I would like to formally thank the people that pushed me towards taking Neurochemistry as my capstone experience to be the cherry on top of my entire Concordia experience. As I worked through my science major and minors during my time at Concordia, I did not feel that spark from the exploratory side that science brings until I found neuroscience. Now, I’m not going to discount that lovely hit-you-in-the-face-you’re-a-big-kid-now feeling that I received from my year in organic chemistry but neuroscience has been a huge driving force that I have found pushing me further in my science career.
Through neurochemistry, I have found that there are many ways to find an answer to the questions we all have. My favorite method has been developed through Neurochemistry and that is simply self-exploration. Many of us forget that at any moment, we are able to answer almost any question with the use technology that we all keep within arm’s reach at all time. Before my final two years at Concordia, I just didn’t use technology to the potential I could and I still feel like I am headed in the right direction. Another thing that I discovered through exploring the field of neuroscience was the constant state of curiosity I carry for the brain. If you stop and think about it, we are only able to provide a solid explanation of the anatomy brain, but beyond that, there is an absolute vastness that revolves around millions of cells randomly passing an electric charge to signal from one cell to the other.

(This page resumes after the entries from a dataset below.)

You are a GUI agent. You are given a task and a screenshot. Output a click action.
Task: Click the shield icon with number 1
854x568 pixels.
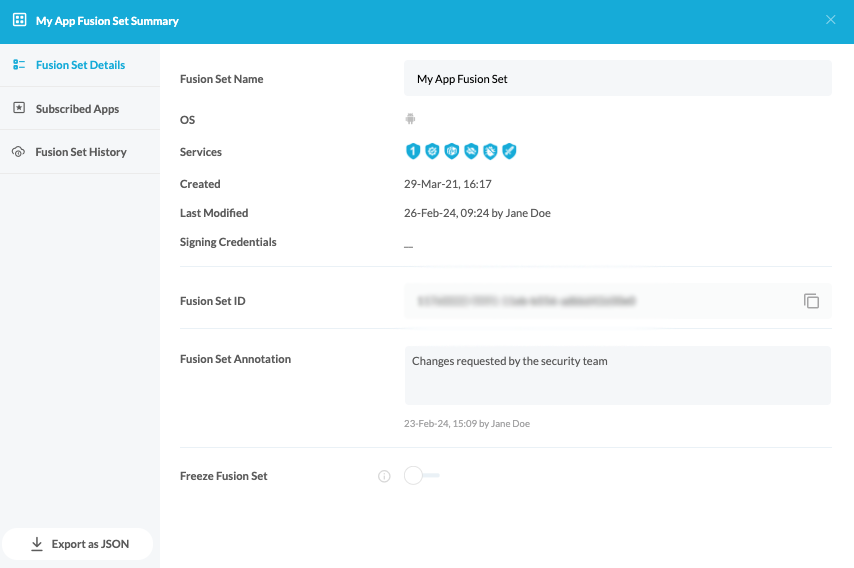pos(412,152)
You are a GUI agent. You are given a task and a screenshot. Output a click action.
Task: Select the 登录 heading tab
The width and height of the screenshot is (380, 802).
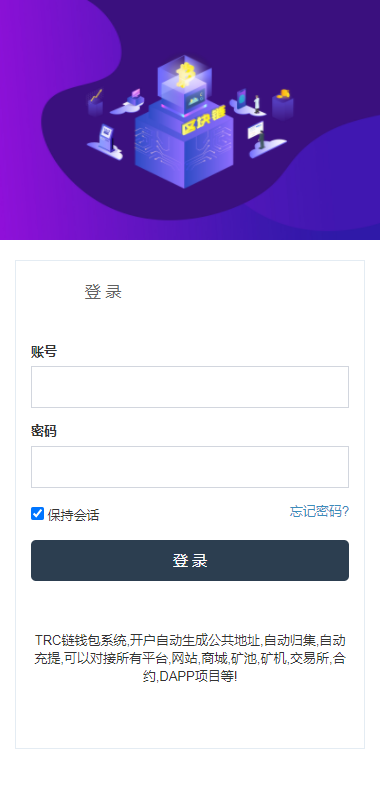103,292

Externally, one simple firing could be the process of us recalling our homework we were supposed to have finished a long time ago (like blog posts perhaps).

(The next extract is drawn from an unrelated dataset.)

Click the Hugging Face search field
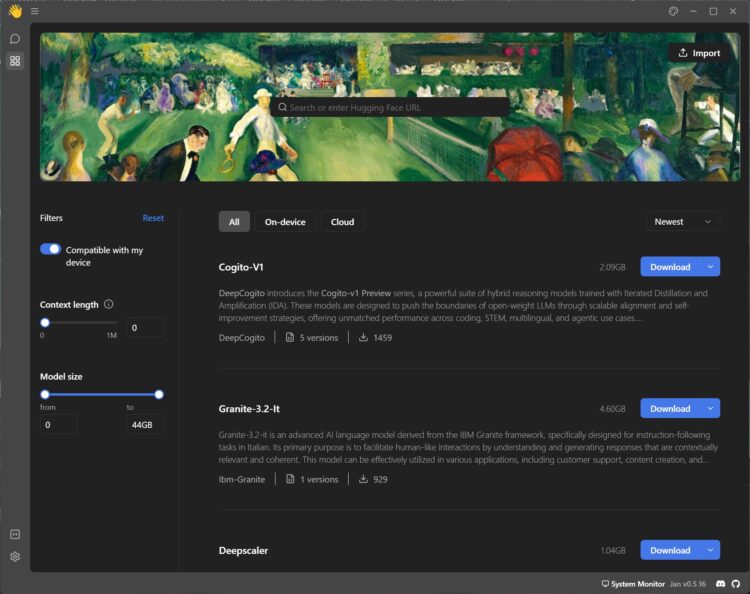The height and width of the screenshot is (594, 750). point(390,107)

Regardless of what our brains are doing, it is amazing to me that each of these areas we are constantly looking at could be capable of performing one specific task throughout our lives. On the other hand, one area such as the thalamus could have numerous tasks which are absolutely mind-blowing because each of us expects each one of the systems in our brains to work at such an elevated level when in reality it seems like a miracle that they work at all. This, of course, brings me to the rant of how wild it is that one small chemical imbalance within our brains leads to so many different pathologies. One could be something mild that one may never notice throughout their life, whereas the other could be something socially crippling like schizophrenia leading to an altered sense of reality. At the end of the day, I am happy I had the opportunity to learn about the many different disorders we studied in Neurochemistry. I felt like it was a good BREWing experience because we didn’t look at the disorders at face value. Many of them involved a deeper look between the lines to find out where the research was coming from, what cultures might be more at risk, and several other contributing factors. That in itself is a really fun skill to have now that I take pride in is my ability to be more analytical when I read anything now.

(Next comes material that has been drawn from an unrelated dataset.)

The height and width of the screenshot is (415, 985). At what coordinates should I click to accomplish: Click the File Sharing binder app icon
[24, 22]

My ever-growing curiosity about the brain and its workings has pointed me further down the path of neuroscience. Thankfully I can contribute a great deal of this curiosity to Neurochemistry because I was encouraged to ask critical questions about each of the disorders and I had to challenge myself to learn about my curiosities and share them with my classmates. That was a really cool aspect of the class was that we had to take it upon ourselves to dig up the answers to questions brought up in class to teach one another making it important to put forth a quality effort into researching our topics.